■ Task requirements:
Could you print every record exactly as it stands?

■ The data:
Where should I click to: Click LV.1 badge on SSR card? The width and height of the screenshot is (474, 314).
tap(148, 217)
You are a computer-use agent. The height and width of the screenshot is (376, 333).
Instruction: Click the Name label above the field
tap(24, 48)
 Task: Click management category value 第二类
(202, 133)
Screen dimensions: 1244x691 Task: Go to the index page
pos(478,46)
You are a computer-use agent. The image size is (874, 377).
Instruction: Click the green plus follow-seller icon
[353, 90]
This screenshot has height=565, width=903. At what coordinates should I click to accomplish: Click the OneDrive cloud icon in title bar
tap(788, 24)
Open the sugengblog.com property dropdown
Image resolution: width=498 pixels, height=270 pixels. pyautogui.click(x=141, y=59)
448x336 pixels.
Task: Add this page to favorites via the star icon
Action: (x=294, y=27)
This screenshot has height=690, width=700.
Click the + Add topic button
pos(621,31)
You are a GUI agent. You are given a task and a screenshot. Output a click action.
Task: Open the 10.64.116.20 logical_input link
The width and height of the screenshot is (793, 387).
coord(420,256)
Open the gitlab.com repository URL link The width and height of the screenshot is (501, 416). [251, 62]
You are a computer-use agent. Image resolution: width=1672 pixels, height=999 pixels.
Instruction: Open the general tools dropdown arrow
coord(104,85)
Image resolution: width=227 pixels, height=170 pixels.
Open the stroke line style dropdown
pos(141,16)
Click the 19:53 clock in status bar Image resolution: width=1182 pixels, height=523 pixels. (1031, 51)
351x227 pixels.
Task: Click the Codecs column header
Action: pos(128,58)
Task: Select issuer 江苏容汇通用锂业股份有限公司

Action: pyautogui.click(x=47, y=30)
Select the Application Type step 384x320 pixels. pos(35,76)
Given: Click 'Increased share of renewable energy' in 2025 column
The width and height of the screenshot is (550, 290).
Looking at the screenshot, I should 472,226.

■ Exercise result:
Where should I click to: Click LV.1 badge on SSR card? The width and height of the screenshot is (474, 314).
tap(148, 217)
You are a computer-use agent. The height and width of the screenshot is (376, 333).
Instruction: Click the Name label above the field
tap(24, 48)
 Task: Click management category value 第二类
(202, 133)
Screen dimensions: 1244x691 Task: Go to the index page
pos(478,46)
You are a computer-use agent. The image size is (874, 377).
Instruction: Click the green plus follow-seller icon
[353, 90]
This screenshot has height=565, width=903. At what coordinates should I click to accomplish: Click the OneDrive cloud icon in title bar
tap(788, 24)
Open the sugengblog.com property dropdown
Image resolution: width=498 pixels, height=270 pixels. pyautogui.click(x=141, y=59)
448x336 pixels.
Task: Add this page to favorites via the star icon
Action: (x=294, y=27)
This screenshot has height=690, width=700.
Click the + Add topic button
pos(621,31)
You are a GUI agent. You are given a task and a screenshot. Output a click action.
Task: Open the 10.64.116.20 logical_input link
The width and height of the screenshot is (793, 387).
coord(420,256)
Open the gitlab.com repository URL link The width and height of the screenshot is (501, 416). [251, 62]
You are a computer-use agent. Image resolution: width=1672 pixels, height=999 pixels.
Instruction: Open the general tools dropdown arrow
coord(104,85)
Image resolution: width=227 pixels, height=170 pixels.
Open the stroke line style dropdown
pos(141,16)
Click the 19:53 clock in status bar Image resolution: width=1182 pixels, height=523 pixels. (1031, 51)
351x227 pixels.
Task: Click the Codecs column header
Action: pos(128,58)
Task: Select issuer 江苏容汇通用锂业股份有限公司

Action: pyautogui.click(x=47, y=30)
Select the Application Type step 384x320 pixels. pos(35,76)
Given: Click 'Increased share of renewable energy' in 2025 column
The width and height of the screenshot is (550, 290).
Looking at the screenshot, I should 472,226.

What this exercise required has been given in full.